SELECTED TEXT:
# # # # #

Optimizing Real-Time Monitoring Alert Thresholds to Minimize Operational Load

Real-time monitoring systems are essential in modern infrastructure, but poorly tuned alert thresholds lead to alert fatigue — operators become overwhelmed by false positives and start ignoring alerts entirely. The goal is to find the sweet spot: catch real incidents without drowning the team in noise.

In this post, we’ll build a complete optimization pipeline from scratch using a concrete example: a web server CPU monitoring system.

---

Problem Setup

Imagine you have a fleet of web servers. Your monitoring system checks CPU usage every minute and fires an alert when usage exceeds a threshold $\theta$. The challenge:

• If $\theta$ is too low → too many false alerts → operator fatigue
• If $\theta$ is too high → real incidents get missed → downtime

We want to find $\theta^*$ that minimizes a cost function balancing false positives and missed detections.

# # # # #

PROVIDED DATA:
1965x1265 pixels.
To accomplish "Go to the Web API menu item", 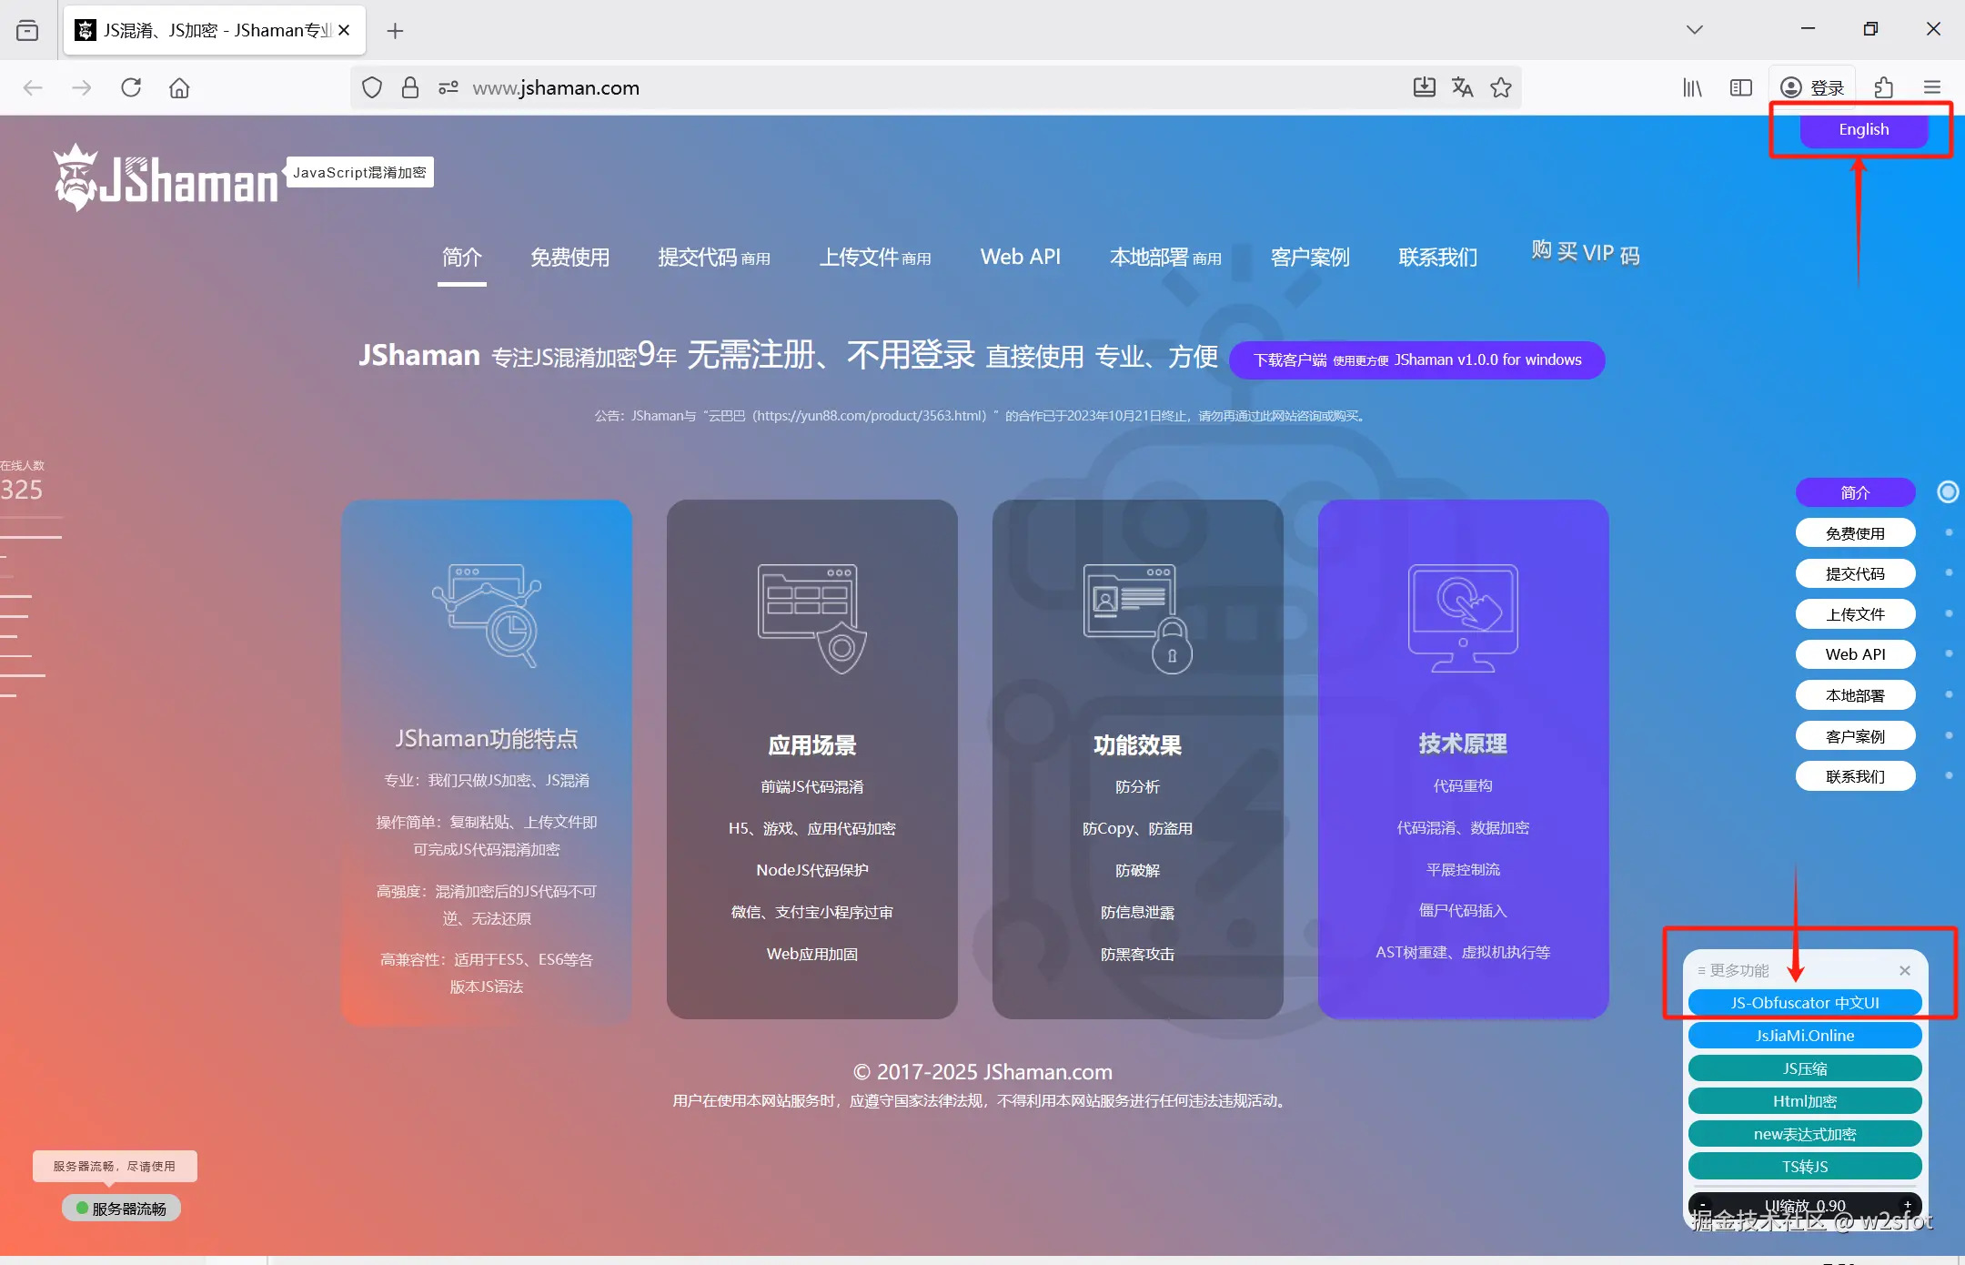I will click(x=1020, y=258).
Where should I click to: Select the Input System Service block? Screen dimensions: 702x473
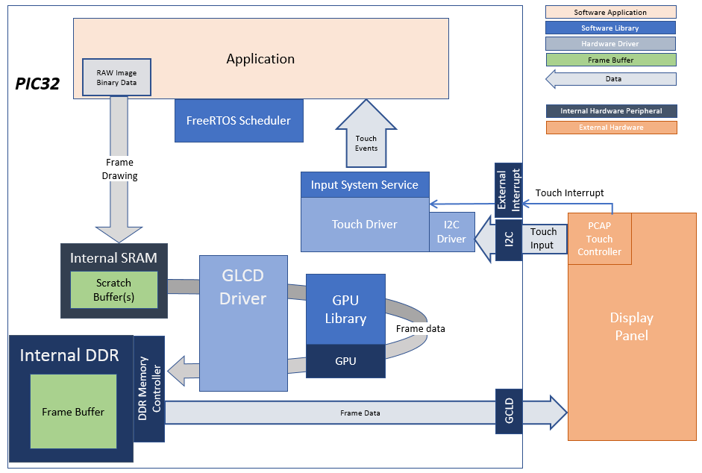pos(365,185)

# # # # #

GOALS:
• A. According to the alert-threshold text, why are poorly tuned alert thresholds a problem? Answer in one to three sentences.
• B. Answer these questions from the alert-threshold text.
(i) How often does the monitoring system check CPU usage?
(ii) What concrete example does the post use to build its optimization pipeline?
(iii) What results when $\theta$ is set too high?
The material above has no connection to the alert-threshold text.

RESPONSES FOR EACH TASK:
• A. Poorly tuned thresholds cause alert fatigue. Operators get overwhelmed by false positives and start ignoring alerts entirely.

• B.
(i) Every minute.
(ii) A web server CPU monitoring system.
(iii) Real incidents get missed, which leads to downtime.